‘I Don’t Want My Staff Educated,’ Marjorie Taylor Greene Tells CDC Boss In Exasperating Exchange

Rep. Marjorie Taylor Greene (R-Ga.) mentioned Tuesday she didn’t need her workers educated after Centers for Disease Control and Prevention Director Rochelle Walensky supplied to make clear the reporting process on COVID-19 vaccines for Greene’s staff. (Watch the video beneath.)
It was mainly an interrogation supposed to humiliate Walensky in entrance of a House committee. The anti-vaxx lawmaker interpreted information from the Vaccine Adverse Event Reporting System, or VAERS, to baselessly counsel that an inordinate quantity of Americans died from the photographs, and suffered miscarriages and stillbirths.
Greene blathered on about vaccine makers Pfizer and Moderna reaping fortunes. She facetiously requested Walensky, who leaves her put up on the finish of the month, if she deliberate to affix the board of both firm “because you’ve done one hell of a job at making sure that they’ve made a lot of money.”
Walensky stored her cool, noting that she couldn’t deal with the economics of the vaccines as a result of the CDC didn’t buy them. But she did need to make clear VAERS. Walensky mentioned the information consists of any antagonistic occasion that occurred to somebody after they obtained a vaccine. That consists of being hit by a truck.
“You did nothing about that and continue to push vaccines,” Greene mentioned. “That’s what the American people care about.”
“We review all of the things that come into the Vaccine Adverse Event Reporting System. I’d be happy to have our staff educate your staff on the matter,” Walensky replied.
“I don’t want my staff educated,” Greene snapped. “You should educate the American people about what you’ve done of 1.5 million reports because they feel like you’ve done nothing and continue to say ‘safe and effective.’”
Walensky concluded with a smile: “Maybe I will just close by saying I don’t have plans after I, uh, step down. Thank you.”

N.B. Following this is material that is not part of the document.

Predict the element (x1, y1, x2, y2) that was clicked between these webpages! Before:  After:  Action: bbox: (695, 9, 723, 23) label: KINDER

Walensky introduced her resignation in May, saying the waning of the pandemic was time for a transition. Her final day might be June 30.
After greater than 670 million doses for the reason that photographs turned accessible in December 2020, “the good news is that vaccines are still expected to be effective at preventing severe disease, hospitalization, and death from COVID-19,” Yale Medicine wrote in May.